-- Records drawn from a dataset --

--- START ---

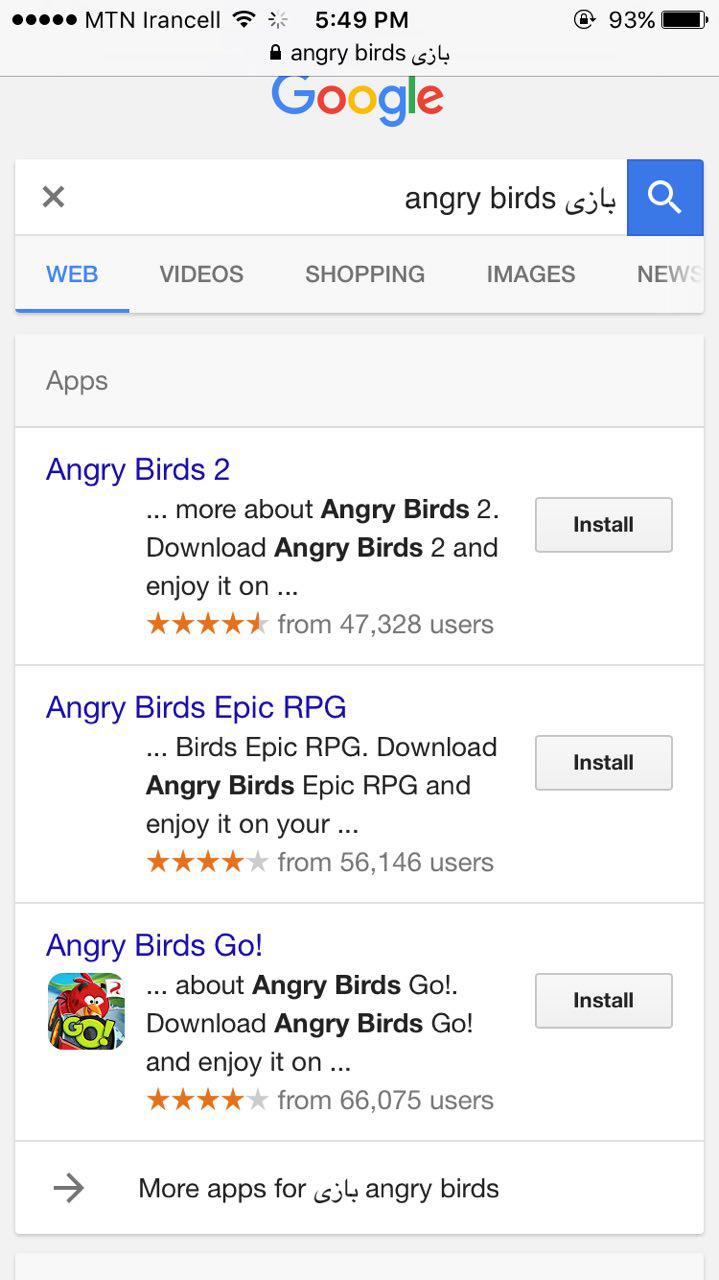
Task: Clear the search query with X
Action: click(53, 197)
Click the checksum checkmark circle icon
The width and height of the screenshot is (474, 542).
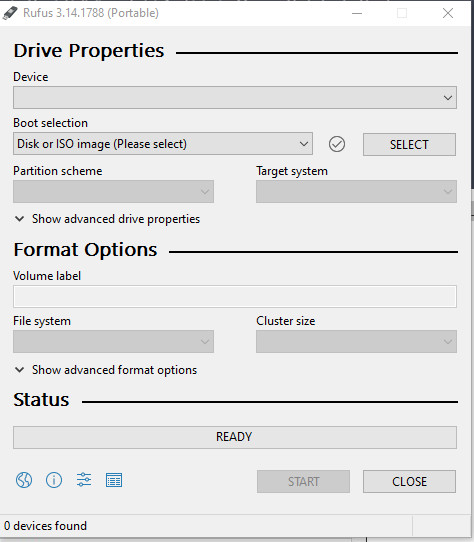click(337, 144)
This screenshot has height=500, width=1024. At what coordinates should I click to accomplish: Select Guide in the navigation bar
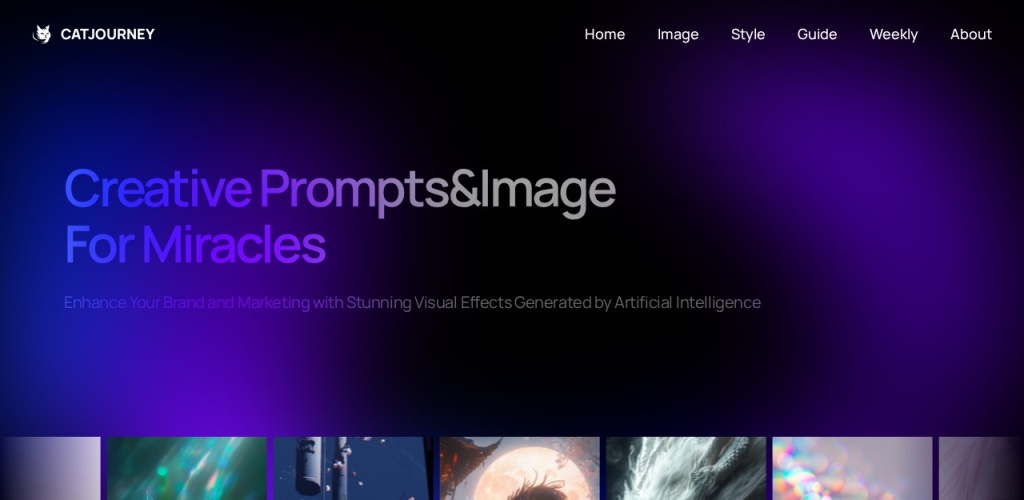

--- END ---

-- TASK GOAL --
The answer consists of the lines from the one holding "Click the checksum checkmark circle icon" to the end of the records, inclusive, restated exactly and without pictures.

-- SOLUTION TO THE PROBLEM --
Click the checksum checkmark circle icon
The width and height of the screenshot is (474, 542).
click(337, 144)
This screenshot has height=500, width=1024. At what coordinates should I click to accomplish: Select Guide in the navigation bar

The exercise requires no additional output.